Beau parcours européen, donc, avec des musiciens anglais, espagnols, italiens et français dans des œuvres religieuses en première partie et profanes pour la seconde. Mais, par trois fois, ils donnèrent en plain-chant, le chant grégorien (faussement) plat, la « teneur » initiale, voix fondamentale, monodie intangible de la liturgie, autour de laquelle la polyphonie construit son déchant, l’efflorescence arachnéenne de son contrepoint. Ainsi du pur Ave Maria grégorien, on passait aux entrelacs savants de celui de Robert Parsons, de l’Optiman originel à celui de Jachet de Mantoue et du De profundis ancien à la version, presque sereine, même dans l’imploration tragique, de Josquin des Prés pour la mort de Louis XII. La gravité hispanique de Cristóbal de Morales dans des extraits de sa Messe des morts semblait vibrer chez le catholique anglais Thomas Tallis, musicien de la « Blody Mary » Tudor, l’Espagnole (grand tante et épouse du futur Philippe II), imposant par le fer et le feu le retour au catholicisme et au latin en Angleterre. Thomas Tomkins (1573-1656), célèbre madrigaliste et virginaliste, débordait déjà sur le Baroque avec, tirée de la Bible mais non religieuse, un air sur la lamentation du Roi David apprenant la mort au combat de son fils rebelle, Absalon, pathétique plainte d’un roi et père (« O, my son ! », répète-t-il en écho au nom de son enfant) sans doute inspirée d'une chanson très populaire en Espagne évoquant indirectement la mort de Don Carlos, héritier révolté de Philippe II. Cette austère et prenante première partie prenait fin avec une commande de l’Ensemble à un compositeur Marseillais, Régis Campo, entre modalité et atonalité, une luxuriante polyphonie, un Kyrie, basée non sur du plain-chant mais sur un Credo de Josquin éployant et croisant lallègre jaillissement de ses ondes sonores sous les nervures de pierre en croisée d’ogive de la Chapelle Sainte-Catherine, de la lumière aiguë de la voix du contre-ténor à la crypte noire de la basse profonde.

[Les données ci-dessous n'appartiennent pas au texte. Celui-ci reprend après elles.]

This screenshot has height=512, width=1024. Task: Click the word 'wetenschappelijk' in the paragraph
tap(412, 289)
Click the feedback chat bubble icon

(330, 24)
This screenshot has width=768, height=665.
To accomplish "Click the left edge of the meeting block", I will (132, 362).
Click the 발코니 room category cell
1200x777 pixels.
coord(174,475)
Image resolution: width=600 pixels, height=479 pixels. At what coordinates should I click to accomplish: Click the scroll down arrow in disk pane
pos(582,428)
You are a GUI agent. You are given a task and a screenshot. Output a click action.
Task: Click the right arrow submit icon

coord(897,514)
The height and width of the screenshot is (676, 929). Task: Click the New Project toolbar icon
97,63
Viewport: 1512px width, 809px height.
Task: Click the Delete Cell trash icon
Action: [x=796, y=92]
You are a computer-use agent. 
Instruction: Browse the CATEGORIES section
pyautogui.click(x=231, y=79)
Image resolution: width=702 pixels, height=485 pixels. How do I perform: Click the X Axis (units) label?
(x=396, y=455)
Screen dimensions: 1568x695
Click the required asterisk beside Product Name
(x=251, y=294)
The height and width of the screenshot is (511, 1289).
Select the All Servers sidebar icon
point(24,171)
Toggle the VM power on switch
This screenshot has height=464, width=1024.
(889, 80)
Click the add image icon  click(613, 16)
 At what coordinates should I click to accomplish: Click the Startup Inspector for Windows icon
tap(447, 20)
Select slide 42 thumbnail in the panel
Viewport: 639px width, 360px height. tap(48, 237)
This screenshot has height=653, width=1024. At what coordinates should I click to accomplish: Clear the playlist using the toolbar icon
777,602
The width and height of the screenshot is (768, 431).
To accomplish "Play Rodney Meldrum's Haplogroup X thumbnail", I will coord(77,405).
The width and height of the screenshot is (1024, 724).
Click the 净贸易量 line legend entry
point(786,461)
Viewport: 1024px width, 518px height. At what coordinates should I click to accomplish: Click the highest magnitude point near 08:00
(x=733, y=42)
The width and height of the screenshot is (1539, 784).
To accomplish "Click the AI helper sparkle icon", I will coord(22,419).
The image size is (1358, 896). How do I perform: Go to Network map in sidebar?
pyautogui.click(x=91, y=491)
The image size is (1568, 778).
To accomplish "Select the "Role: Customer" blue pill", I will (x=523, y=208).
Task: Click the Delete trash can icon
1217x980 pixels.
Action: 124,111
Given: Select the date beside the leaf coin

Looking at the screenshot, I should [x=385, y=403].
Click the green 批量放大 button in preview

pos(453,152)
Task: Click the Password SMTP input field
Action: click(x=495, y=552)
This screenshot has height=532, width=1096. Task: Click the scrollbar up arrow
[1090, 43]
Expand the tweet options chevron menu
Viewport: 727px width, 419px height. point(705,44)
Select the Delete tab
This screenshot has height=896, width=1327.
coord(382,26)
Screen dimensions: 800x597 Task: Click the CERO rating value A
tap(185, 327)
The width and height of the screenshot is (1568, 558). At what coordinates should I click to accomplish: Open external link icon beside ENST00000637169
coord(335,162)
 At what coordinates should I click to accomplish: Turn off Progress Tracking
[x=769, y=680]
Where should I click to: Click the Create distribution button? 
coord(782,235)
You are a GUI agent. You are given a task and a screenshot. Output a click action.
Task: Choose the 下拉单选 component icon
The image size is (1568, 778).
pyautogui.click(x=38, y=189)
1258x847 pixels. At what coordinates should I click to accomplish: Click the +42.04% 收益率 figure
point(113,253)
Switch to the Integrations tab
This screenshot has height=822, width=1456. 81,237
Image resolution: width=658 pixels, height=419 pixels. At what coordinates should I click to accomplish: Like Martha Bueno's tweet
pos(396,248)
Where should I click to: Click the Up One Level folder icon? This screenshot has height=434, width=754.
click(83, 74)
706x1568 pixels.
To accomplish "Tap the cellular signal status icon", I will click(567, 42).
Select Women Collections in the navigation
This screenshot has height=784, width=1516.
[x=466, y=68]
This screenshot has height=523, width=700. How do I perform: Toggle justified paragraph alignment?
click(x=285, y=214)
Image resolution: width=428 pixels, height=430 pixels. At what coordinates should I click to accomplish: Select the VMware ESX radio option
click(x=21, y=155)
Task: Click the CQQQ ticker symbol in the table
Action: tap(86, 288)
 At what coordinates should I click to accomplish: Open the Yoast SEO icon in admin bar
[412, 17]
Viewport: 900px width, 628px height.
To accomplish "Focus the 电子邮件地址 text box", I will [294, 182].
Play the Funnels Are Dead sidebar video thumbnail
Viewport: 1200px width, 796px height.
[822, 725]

La seconde partie nous promenait dans le rêve de bonheur d’une époque brutale et sanglante cultivant son utopie sentimentale comme un printanier jardin d’amour courtois, joyeux ou triste, avec ses roses et ses épines, ses oiseaux du matin à la nuit. Grands poètes pour grands compositeurs, Roland de Lassus et Costelay pour Ronsard, le délicat Sermisy pour Marot. Un mélancolique rossignol anglais d’un italien Ferrabosco et le « Cygne argenté » en son dernier chant d’Orlando Gibbons, en gamme descendante anticipant la mort de Didon de Purcell, apportaient leur brumeuse note dolente à la verve virtuose vertigineuse de l’alouette de Clément Janequin et à son fameux "Réveil" des oiseaux caquetant, cocottant, coucoutant dans son ivresse figurale et imitative étourdissante. Sa Bataille de Marignan, fracassante de fifres, fanfares, trompettes, tambours, de clameurs, de cliquetis et de claquement d’armes, clôturait le programme. Mais en bis, les chanteurs nous régalèrent d’une élégiaque et déjà montéverdienne nymphe morte d’Ockeghem. Puis, après les oiseaux, ce fut Titi et Grosminet en quelque sorte : le Contrapunto bestiale d'Adriano Banchieri "il dissonnante" (1568-1634) –que les interprètes oublièrent de nommer- , sur un félin "miaou-miaou", qui prélude trois siècles à l’avance le Duo bouffe pour deux chats de Rossini, manifestait l’humour des chanteurs avec, toujours leurs confondantes qualités d’homogénéité entre les voix, la précision et la douceur des attaques et le fondu indéfini des fins de sons.